Six years after its banks collapsed under a ton of toxic mortgages, and three years after receiving a $93 billion international bailout, Ireland is about to make history: On Dec. 15, it will be the first euro-area country to emerge from its rescue program.
An inspection team from the European Union, the European Central Bank and the International Monetary Fund -- the so-called troika -- descended on Dublin on Oct. 29 for a 10-day negotiation over what comes next.
Ireland sees its exit from the bailout and the demanding conditions that went with it as restoring the country’s sovereignty. It’s impatient to break free. That’s why the government is hesitant to seek an emergency line of credit, which would again come with strings. This hesitation is understandable, but it’s a mistake nonetheless.
The Irish recovery is weak, and new setbacks are possible. A credit line, preferably one that would preserve Ireland’s eligibility for the European Central Bank’s bond-buying program, would help to calm investors’ nerves. The troika should urge Prime Minister Enda Kenny to accept a safety net -- and make it easy for him to do so. It shouldn’t demand more budget cuts or tax increases, which would stifle growth and inflame popular opposition. Unlike Greece, Ireland has met most of its reform commitments. It’s earned some leeway.
Ireland came close to bankruptcy after a property-market collapse caused its banks to implode in 2008. Instead of making creditors take losses and possibly setting off a Europe-wide chain reaction, Ireland assumed $80 billion of bank debt, and it soon needed a rescue of its own.
Two recessions later, the economy is much smaller -- but growing again, albeit at a glacial pace. Unemployment is still high at nearly 14 percent but inching down. The budget deficit is expected to narrow to 4.8 percent of gross domestic product next year, from 7.3 percent in 2013.

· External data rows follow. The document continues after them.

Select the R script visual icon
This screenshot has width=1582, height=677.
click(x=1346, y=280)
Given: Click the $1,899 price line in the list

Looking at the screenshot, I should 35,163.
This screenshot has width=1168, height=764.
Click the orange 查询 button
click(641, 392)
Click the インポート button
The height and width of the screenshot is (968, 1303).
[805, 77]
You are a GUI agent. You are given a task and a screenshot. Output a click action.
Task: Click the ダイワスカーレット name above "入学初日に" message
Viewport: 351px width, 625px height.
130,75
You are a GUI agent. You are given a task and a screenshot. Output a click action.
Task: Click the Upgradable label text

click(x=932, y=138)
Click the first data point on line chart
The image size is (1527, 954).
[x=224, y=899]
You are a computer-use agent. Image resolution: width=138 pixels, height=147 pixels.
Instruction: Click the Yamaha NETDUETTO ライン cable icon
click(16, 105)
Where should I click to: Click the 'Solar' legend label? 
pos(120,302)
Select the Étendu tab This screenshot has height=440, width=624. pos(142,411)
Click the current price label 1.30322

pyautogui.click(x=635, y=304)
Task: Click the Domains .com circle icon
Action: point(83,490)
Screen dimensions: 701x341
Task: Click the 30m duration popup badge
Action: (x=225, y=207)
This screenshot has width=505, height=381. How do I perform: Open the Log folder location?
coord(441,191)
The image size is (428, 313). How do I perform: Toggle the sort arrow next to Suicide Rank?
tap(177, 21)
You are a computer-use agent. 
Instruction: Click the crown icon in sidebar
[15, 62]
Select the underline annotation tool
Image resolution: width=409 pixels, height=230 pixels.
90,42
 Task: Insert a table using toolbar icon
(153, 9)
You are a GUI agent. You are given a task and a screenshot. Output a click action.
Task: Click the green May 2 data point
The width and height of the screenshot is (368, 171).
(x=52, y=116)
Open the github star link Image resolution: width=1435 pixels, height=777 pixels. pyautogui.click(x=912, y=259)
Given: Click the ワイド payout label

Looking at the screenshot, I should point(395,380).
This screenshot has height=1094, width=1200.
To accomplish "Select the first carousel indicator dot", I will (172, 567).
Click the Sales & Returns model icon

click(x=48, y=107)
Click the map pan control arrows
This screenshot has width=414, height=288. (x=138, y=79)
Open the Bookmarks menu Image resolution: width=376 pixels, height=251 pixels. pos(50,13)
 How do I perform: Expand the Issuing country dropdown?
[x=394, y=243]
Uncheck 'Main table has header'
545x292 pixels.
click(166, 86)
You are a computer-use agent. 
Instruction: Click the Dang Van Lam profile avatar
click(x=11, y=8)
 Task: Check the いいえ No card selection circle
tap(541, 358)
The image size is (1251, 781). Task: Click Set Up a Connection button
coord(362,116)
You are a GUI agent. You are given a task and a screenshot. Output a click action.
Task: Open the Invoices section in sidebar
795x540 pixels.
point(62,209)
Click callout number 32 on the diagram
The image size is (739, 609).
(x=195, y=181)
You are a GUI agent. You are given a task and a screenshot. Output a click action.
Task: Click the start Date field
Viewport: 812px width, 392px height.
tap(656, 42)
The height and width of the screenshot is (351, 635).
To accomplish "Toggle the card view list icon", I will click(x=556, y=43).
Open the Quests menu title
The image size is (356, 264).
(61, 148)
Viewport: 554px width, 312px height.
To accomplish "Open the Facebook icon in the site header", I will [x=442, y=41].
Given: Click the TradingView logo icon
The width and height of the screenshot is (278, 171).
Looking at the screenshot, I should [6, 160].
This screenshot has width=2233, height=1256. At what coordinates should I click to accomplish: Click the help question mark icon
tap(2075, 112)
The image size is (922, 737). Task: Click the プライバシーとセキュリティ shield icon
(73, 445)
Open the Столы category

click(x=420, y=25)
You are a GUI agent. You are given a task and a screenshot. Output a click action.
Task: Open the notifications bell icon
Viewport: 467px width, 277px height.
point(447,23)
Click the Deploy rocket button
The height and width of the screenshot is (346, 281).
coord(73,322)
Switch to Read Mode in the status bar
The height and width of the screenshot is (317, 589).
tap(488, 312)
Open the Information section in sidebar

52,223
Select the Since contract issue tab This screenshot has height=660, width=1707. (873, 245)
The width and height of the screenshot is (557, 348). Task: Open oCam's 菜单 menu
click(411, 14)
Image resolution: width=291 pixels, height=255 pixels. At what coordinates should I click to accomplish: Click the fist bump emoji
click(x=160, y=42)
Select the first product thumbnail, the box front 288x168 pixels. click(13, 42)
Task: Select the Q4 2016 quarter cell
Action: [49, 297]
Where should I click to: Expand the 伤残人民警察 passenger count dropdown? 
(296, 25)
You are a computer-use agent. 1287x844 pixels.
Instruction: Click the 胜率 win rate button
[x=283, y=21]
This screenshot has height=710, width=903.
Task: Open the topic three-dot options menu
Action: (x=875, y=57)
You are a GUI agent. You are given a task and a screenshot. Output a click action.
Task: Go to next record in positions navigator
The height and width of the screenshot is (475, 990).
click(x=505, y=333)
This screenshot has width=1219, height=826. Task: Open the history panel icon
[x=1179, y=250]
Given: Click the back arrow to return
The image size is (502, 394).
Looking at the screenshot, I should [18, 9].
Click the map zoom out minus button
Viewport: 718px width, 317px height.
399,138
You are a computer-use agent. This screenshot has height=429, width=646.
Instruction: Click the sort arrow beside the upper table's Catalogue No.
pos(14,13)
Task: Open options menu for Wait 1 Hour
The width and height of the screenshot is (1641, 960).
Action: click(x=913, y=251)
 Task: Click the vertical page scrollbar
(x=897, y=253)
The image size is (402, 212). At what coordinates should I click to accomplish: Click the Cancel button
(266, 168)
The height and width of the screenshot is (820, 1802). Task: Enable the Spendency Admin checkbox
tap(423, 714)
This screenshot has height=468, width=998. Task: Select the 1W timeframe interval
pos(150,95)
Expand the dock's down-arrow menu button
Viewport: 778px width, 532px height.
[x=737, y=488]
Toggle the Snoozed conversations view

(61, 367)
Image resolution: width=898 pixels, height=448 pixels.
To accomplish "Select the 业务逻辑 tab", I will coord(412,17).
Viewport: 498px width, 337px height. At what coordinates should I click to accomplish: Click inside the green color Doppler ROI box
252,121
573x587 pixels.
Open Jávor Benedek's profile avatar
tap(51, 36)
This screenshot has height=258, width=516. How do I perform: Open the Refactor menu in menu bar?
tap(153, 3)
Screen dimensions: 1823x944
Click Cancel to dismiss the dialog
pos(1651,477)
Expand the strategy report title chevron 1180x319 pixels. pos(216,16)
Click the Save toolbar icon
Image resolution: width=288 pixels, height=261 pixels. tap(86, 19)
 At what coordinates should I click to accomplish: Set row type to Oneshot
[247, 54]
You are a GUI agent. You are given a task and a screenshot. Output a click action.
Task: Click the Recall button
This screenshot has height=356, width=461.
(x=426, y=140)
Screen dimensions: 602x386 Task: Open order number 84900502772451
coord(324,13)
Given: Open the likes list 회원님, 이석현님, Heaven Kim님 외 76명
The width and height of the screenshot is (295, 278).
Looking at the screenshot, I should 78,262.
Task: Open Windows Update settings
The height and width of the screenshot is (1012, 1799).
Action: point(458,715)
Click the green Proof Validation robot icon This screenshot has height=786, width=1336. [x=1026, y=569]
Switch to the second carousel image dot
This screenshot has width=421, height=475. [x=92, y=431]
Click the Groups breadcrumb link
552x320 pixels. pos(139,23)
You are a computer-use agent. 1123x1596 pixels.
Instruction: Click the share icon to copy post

Earlier this year, Ireland tapped the capital markets for the first time in three years by selling $10 billion of long-term bonds -- a small yet symbolically important feat. Recently, the yield on 10-year Irish bonds has been just 1.78 percentage points higher than Germany’s. Ireland’s 10-year borrowing cost, now 3.46 percent, is down from 14 percent in 2011.
With renewed access to the capital market, why not go it alone? The frail expansion isn’t the only factor; the country remains heavily indebted as well. Ireland’s ratio of debt to GDP stands at 120 percent. Among the developed economies, only Greece, Italy, Japan and Portugal are deeper in debt, by IMF accounting.
Meanwhile, Ireland’s banks are still fragile. Nonperforming loans are on the rise. And the ECB is putting the five largest banks through stress tests. If they fail, the banks will need more capital, possibly from the European Stability Mechanism, the new bank bailout fund. Germany, however, is signaling it isn’t willing to let the ESM fund Ireland’s legacy bank debt.
Germany poses another problem: Before accepting Chancellor Angela Merkel’s invitation to form a governing coalition, the Social Democrats are demanding that she force Ireland to overhaul its corporate-tax system in return for the credit line.
There’s plenty here to make investors anxious. The need to fill a bank-capital hole quickly could trigger a bond-market panic. That could drive interest rates back up and Ireland back to the EU for another bailout. If the panic spreads, as it might, it would be a disaster for all of Europe, not just for Ireland.
A transitional credit line with few strings attached would lessen the danger. That doesn’t have to mean condition-free. Ireland, for example, could offer to negotiate over its status as a tax haven for multinational corporations, which irritates Germany and other EU countries to no end. The government already said on Oct. 15 that it would close the loophole that allowed Apple Inc. to transfer profits to an Irish unit but pay no income tax. It could offer more such reforms without raising the low corporate tax rate that brings in much-needed jobs.
In its own interests, the European Union should offer a post-bailout safety net on easy terms, and in Ireland’s interests, Dublin should go along.